Огромные банты на изящных бальных туфельках: шпоры изнеженной птицы.
Дама идет быстро, быстро, быстро… Чистый воздух на горной дороге. Хмуро просыпается Триест: хмурый солнечный свет на беспорядочно теснящихся крышах, крытых коричневой черепицей, черепахоподобных; толпы пустых болтунов в ожидании национального освобождения. Красавчик встает с постели жены любовника своей жены; темно-синие свирепые глаза хозяйки сверкают, она суетится, снует по дому, сжав в руке стакан уксусной кислоты… Чистый воздух и тишина на горной дороге, топот копыт. Юная всадница. Гедда! Гедда Габлер!

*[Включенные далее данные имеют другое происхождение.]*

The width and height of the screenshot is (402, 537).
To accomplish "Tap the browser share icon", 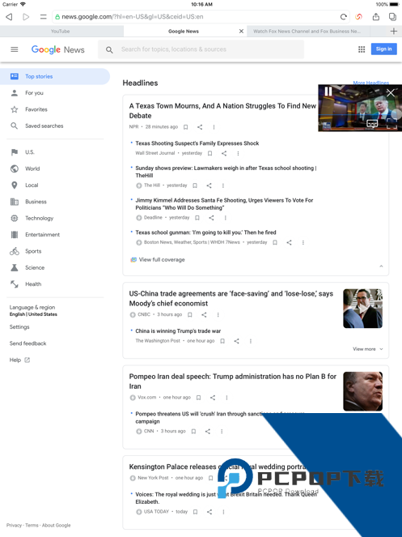I will 375,16.
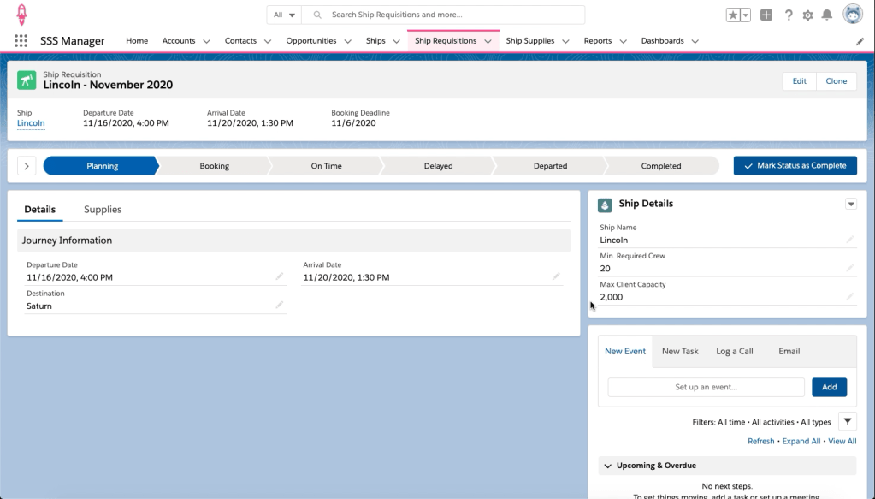Click the pencil icon to edit Destination

click(x=279, y=305)
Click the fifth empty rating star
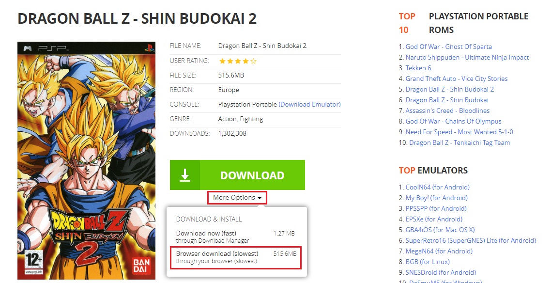 pyautogui.click(x=253, y=62)
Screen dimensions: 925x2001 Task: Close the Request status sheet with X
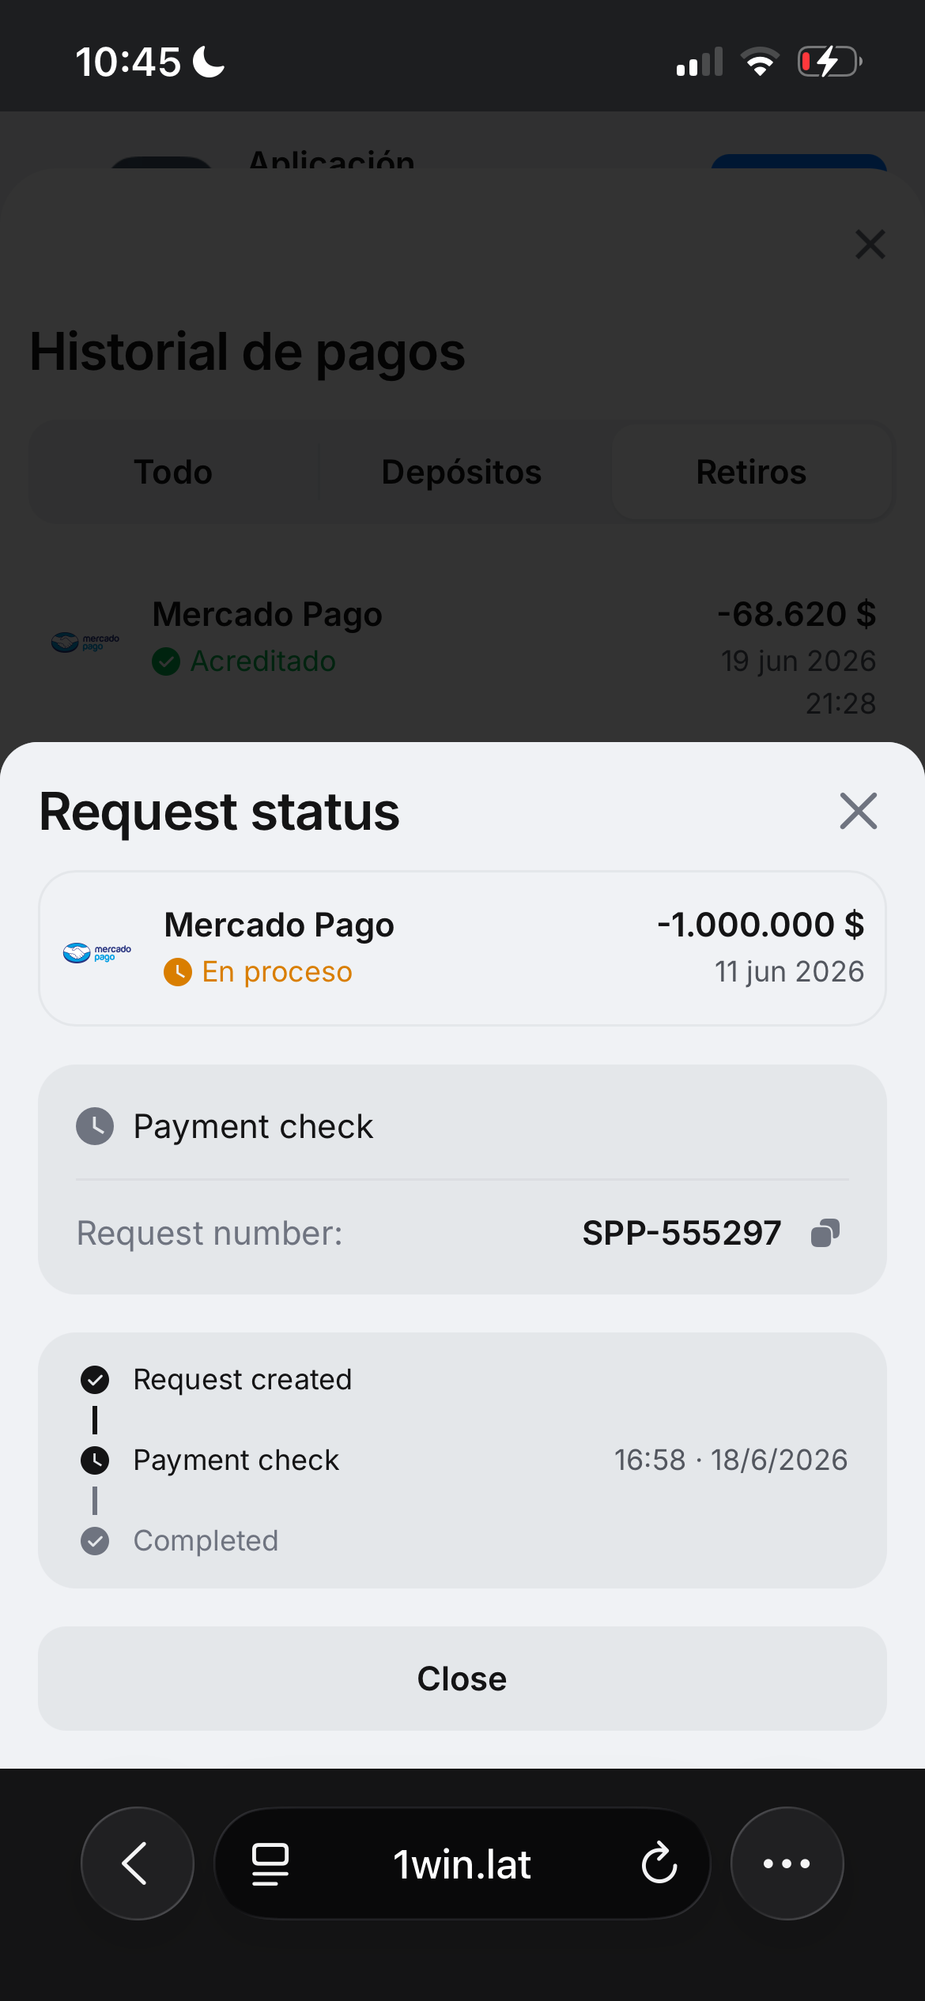[859, 811]
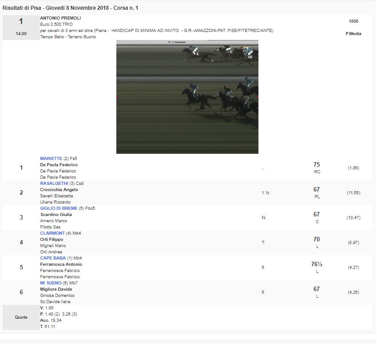The width and height of the screenshot is (377, 344).
Task: Click jockey name Crocicchia Angelo
Action: tap(59, 190)
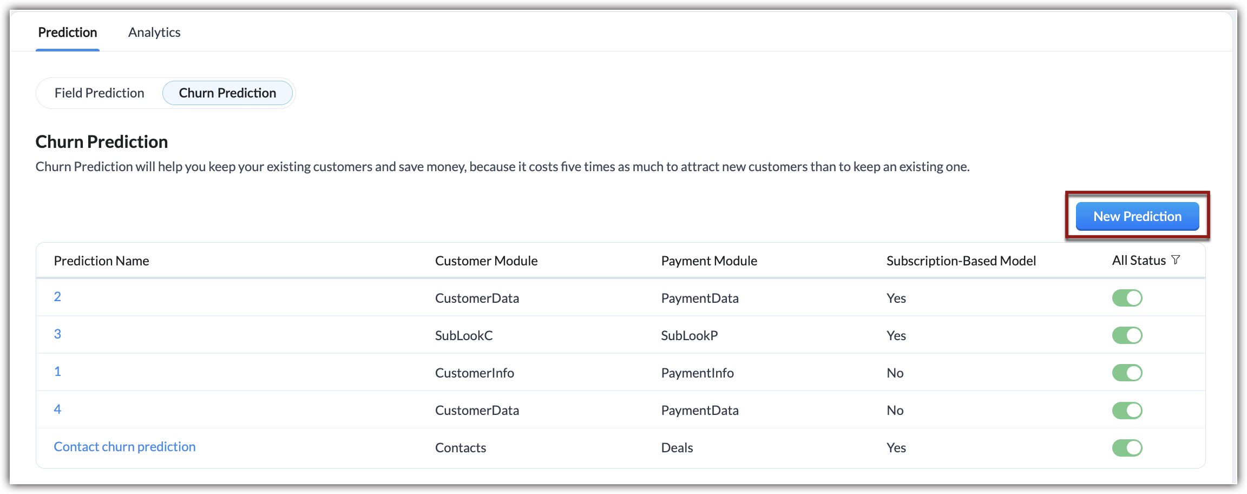Open the Contact churn prediction link

tap(124, 447)
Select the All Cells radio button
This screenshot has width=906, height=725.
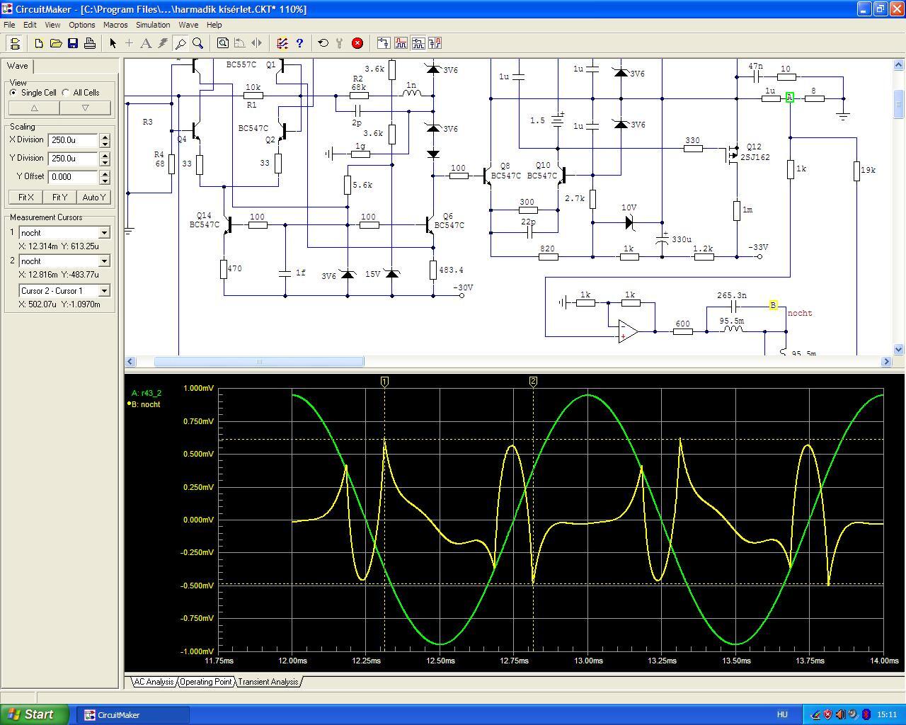coord(66,93)
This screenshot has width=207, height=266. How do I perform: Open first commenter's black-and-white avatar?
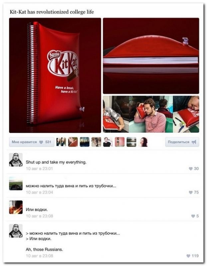pyautogui.click(x=16, y=160)
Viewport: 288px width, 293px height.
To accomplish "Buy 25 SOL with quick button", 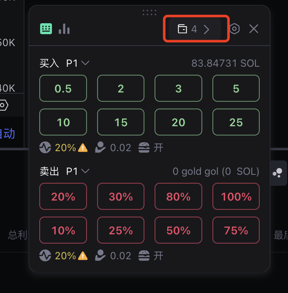I will 236,122.
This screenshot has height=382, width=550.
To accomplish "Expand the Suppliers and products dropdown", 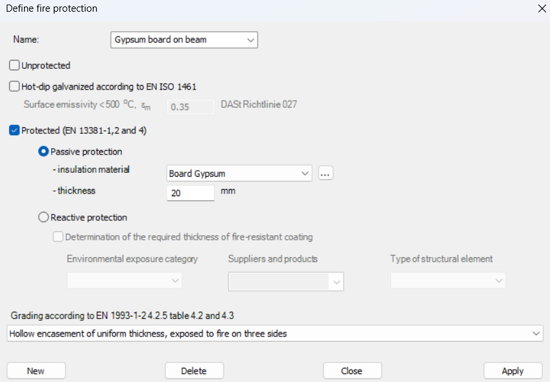I will pyautogui.click(x=285, y=281).
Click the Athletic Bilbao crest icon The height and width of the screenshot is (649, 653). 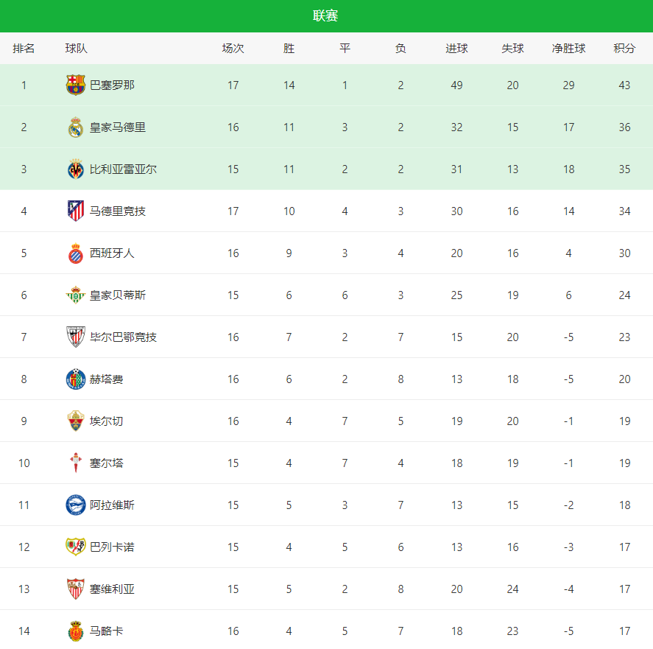tap(76, 337)
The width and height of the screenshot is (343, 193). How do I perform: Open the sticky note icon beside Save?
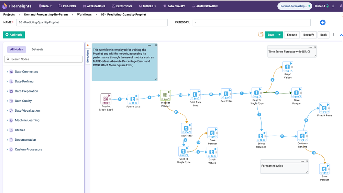coord(261,34)
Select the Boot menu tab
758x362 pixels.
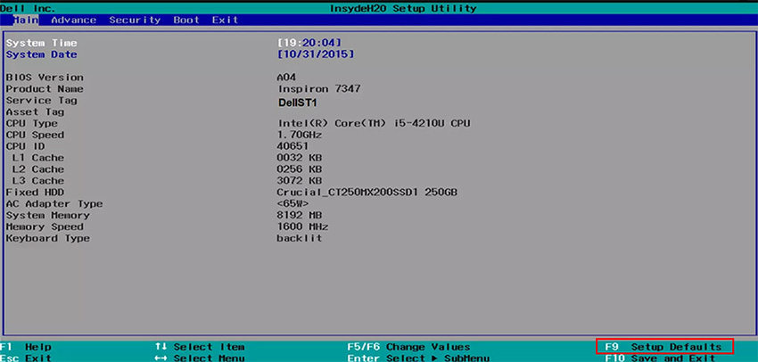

Она идет впереди меня по коридору, и медленно рассыпается темный узел волос. Медленный водопад волос. Она чиста и идет впереди, простая и гордая, и так шла она у Данте, простая и гордая, и так, не запятнанная кровью и насилием, дочь Ченчи, Беатриче, шла к своей смерти»:
…Мне
Пояс затяни и завяжи мне волосы
В простой, обычный узел.
В возлюбленной есть все: от того, что можно любить, до достойного отвращения, и часто это одни и те же вещи — «тонкие томные тайные уста: темнокровные моллюски». Ее ирредентизм, национализм триестского разлива, смешит его — «любишь свою страну, когда знаешь, что это за страна». Как в шекспировской драме, выплывает на страницы отец — «лицо пожилого мужчины, красивое, румяное, с длинными белыми бакенбардами, еврейское лицо поворачивается ко мне, когда мы вместе спускаемся по горному склону». Из одной его фразы: «Дочь моя восторгается учителем английского языка» — Джойс создает полифонический, спектрально-аналитический комментарий: «О! Прекрасно сказано: обходительность, доброта, любознательность, прямота, подозрительность, естественность, старческая немощь, высокомерие, откровенность, воспитанность, простодушие, осторожность, страстность, сострадание: прекрасная смесь». В нем столько же любования, сколько и язвительности.
Двадцать пятого ноября 1913 года Джойс читает в Народном университете курс из десяти лекций о Шекспире. Народу собирается много, он не видит Амалию, но знает — она здесь: «Гамлет, вещаю я, который изысканно вежлив со знатными и простолюдинами, груб только с Полонием. Разуверившийся идеалист, он, возможно, видит в родителях своей возлюбленной лишь жалкую попытку природы воспроизвести ее образ… Неужели она не замечала?»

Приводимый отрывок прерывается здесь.